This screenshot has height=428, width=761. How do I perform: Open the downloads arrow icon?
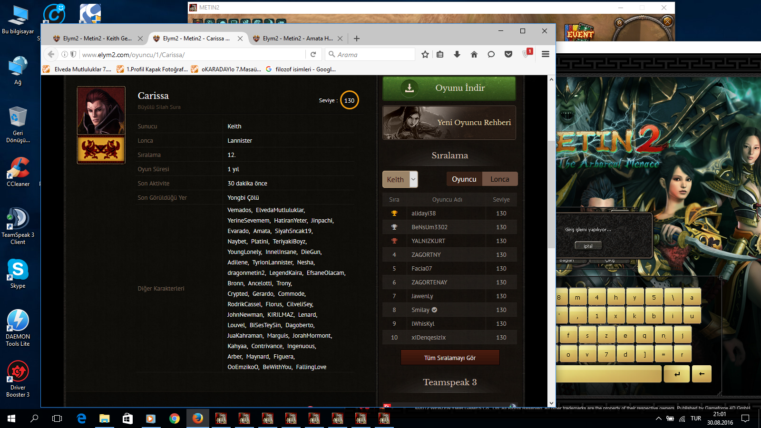tap(457, 55)
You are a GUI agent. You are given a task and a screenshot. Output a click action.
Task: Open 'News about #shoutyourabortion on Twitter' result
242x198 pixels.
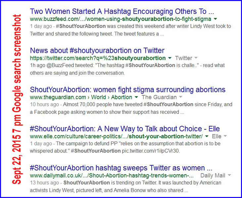97,51
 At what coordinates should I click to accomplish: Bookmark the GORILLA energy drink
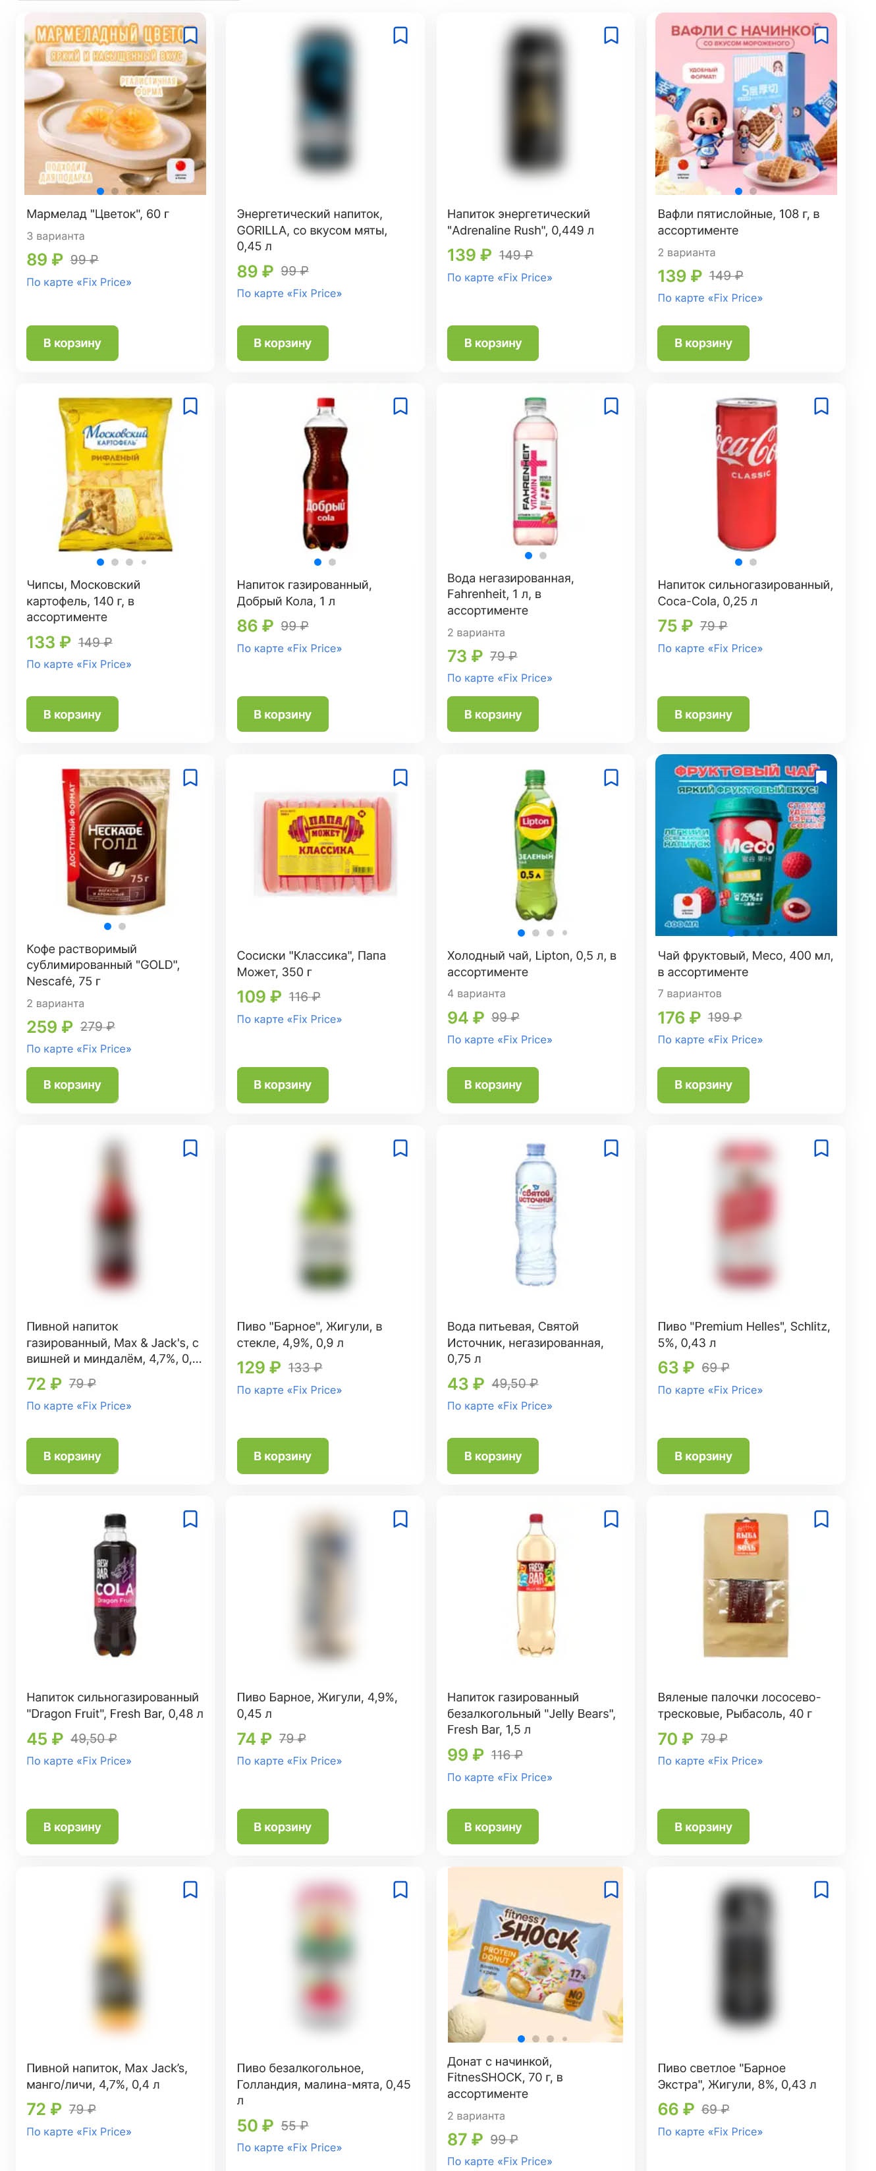point(400,35)
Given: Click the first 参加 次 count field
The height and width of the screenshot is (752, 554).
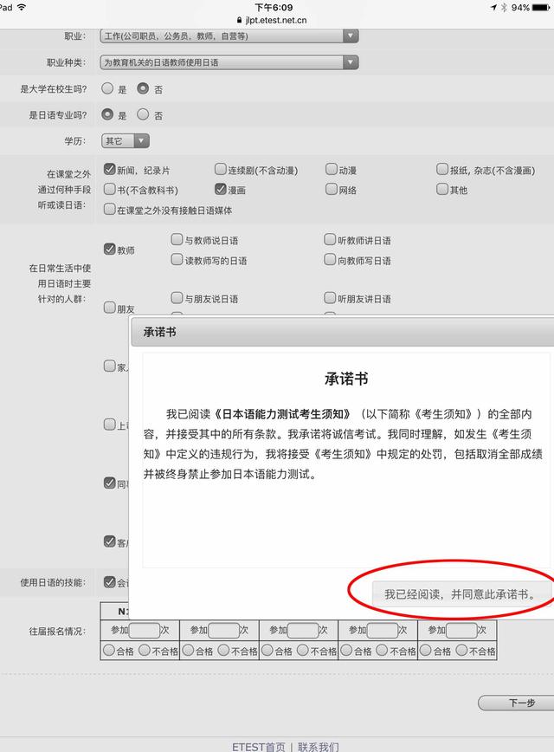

────────────────────────────────────────

_AIM OF THE EXERCISE_
Images must not appear; print each record precisely as it reads.

_ANSWER FOR THIS EXERCISE_
This screenshot has height=428, width=761. How do I perform: Open the downloads arrow icon?
tap(457, 55)
You are a GUI agent. You are given a task and a screenshot. Output a click action.
Task: Open 'News about #shoutyourabortion on Twitter' result
242x198 pixels.
97,51
 At what coordinates should I click to accomplish: Bookmark the GORILLA energy drink
point(400,35)
Given: Click the first 参加 次 count field
The height and width of the screenshot is (752, 554).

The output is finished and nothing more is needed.